There are various groups around the world working on amazingly advanced prosthetic limbs. In some cases, this is done by attaching electrodes to the patient’s motor cortex, such as the one lead by DARPA’s Revolutionizing Prosthetics group. They performed brain surgery on an incredibly brave volunteer, to give her the ability to move the limb directly using her mind. Not only that, but they have managed to create an artificial arm which is the same size and weight as an average male arm, which contains all the batteries, servos, processors and other technical bits, with no need for external battery packs or devices.
Another innovation is the ability to actually feel the objects you are touching. Professor Hubert Egger at the University of Linz in northern Austria managed to wire the nerve endings in the healthy tissue at the end a man’s leg stump to 6 sensors on the sole of his prosthetic foot. This life changing procedure gave him the feeling of having an actual leg again. “It’s like a second lease of life, like being reborn” said Austrian amputee Wolfgang Rangger. “It feels like I have a foot again. I no longer slip on ice and I can tell whether I walk on gravel, concrete, grass or sand. I can even feel small stones.”
Luke Skywalker’s prosthetic limb from the end of Empire Strikes Back is much closer to a reality than science fiction at this point.
What would the world of Star Wars be without our lovable mechanical companions, the droids! We may not quite be there with on the AI side of things (which might not be a bad thing if you’ve ever seen Terminator), but robots and android are already out there.
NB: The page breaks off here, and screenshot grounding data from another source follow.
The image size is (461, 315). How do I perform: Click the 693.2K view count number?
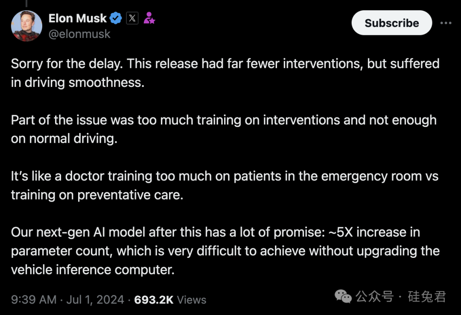click(x=154, y=299)
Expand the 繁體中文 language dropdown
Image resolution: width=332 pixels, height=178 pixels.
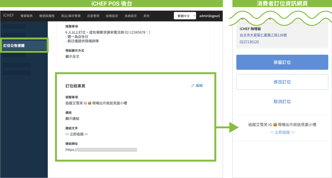click(185, 16)
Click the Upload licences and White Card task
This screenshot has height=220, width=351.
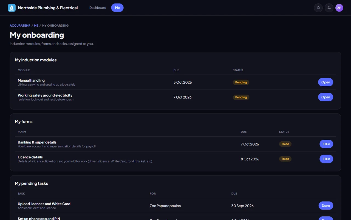(44, 204)
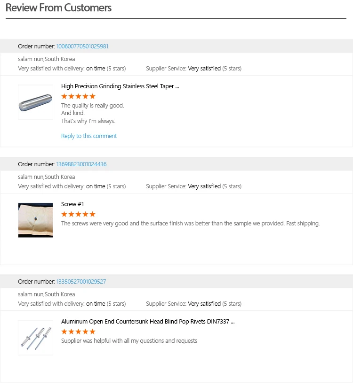Click "Supplier was helpful" review text
This screenshot has width=353, height=386.
pos(129,341)
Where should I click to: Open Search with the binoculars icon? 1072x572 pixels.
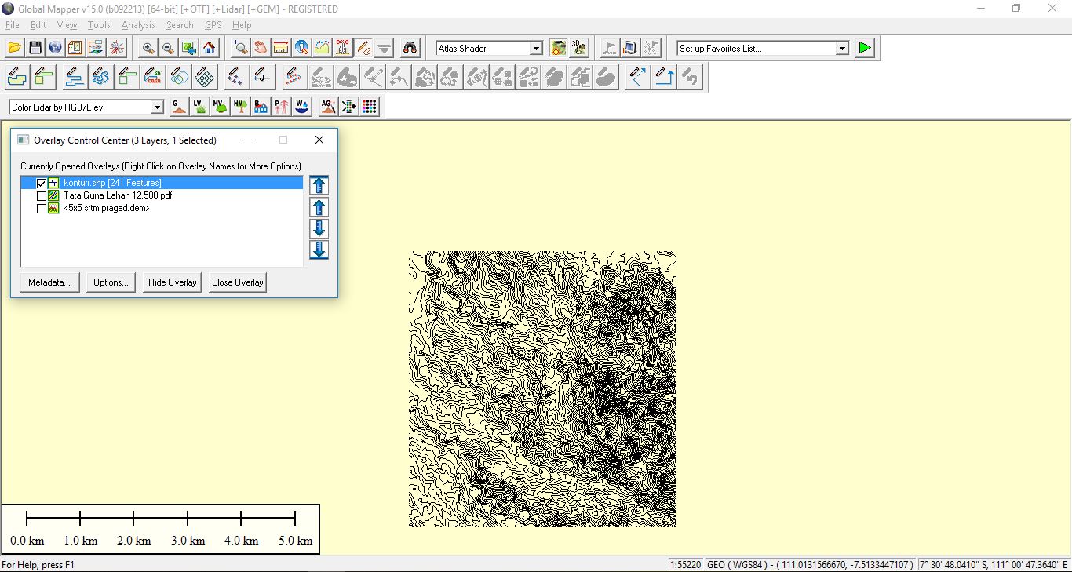pyautogui.click(x=410, y=48)
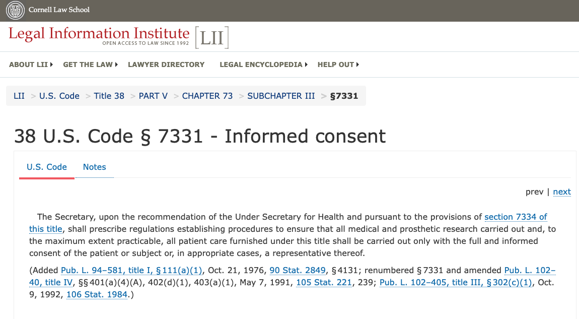Go to the next section link

562,192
Droids come in all shapes and sizes. From the Viper class scout droid that discovers the Rebel base on Hoth, to the prequel’s Battle Droids, to the ever lovable R2D2, C3-P0 and of course, the new droid on the block, BB-8.
Scout droids of a sort do currently exist in the form of drones. Whilst they do have a pilot behind them at the moment, there is a certain amount of AI installed in them to help with take off, landing, and tracking targets. The military have also been developing robots for a while now, from the iRobot Warrior, used for bomb disposal, to the humanoid Atlas ‘search & rescue’ bot, you can see they are extremely keen to find ways of using robots to keep humans out of harm’s way. On the other side of that coin, there have been great advances in medical robots, allowing surgeons to operate remotely, dispense drugs, or even help with rehabilitation.
Whilst we don’t yet have anything close to the adorableness of R2D2 or BB-8, NASA have been developing their own form of astromechs for use on the ISS. The SPHERES rather more closely resemble the training droids used by Luke to hone his lightsaber skills, but they are designed to aid astronauts with experiments on the station.
Finally we come to the protocol droid. In the movies, the most famous of these is of course C3-PO, and whilst we would all love a robot butler, without a decent AI, that’s still a while away. There have been some amazing advancements in humanoid robots though, the most famous of these in the real world being Honda’s Asimo. He might not have C3-PO’s language abilities, but he can serve you a pretty decent drink, or give you a kick about of a football if your one person short on your 5-aside team.
We may not have actual lightsabers, fully working hoverbikes, or hyper-intelligent robots… yet, but we’re on the right track. It might not be too long before you don’t need to visit a galaxy far far away to bring the world of Star Wars into your real life.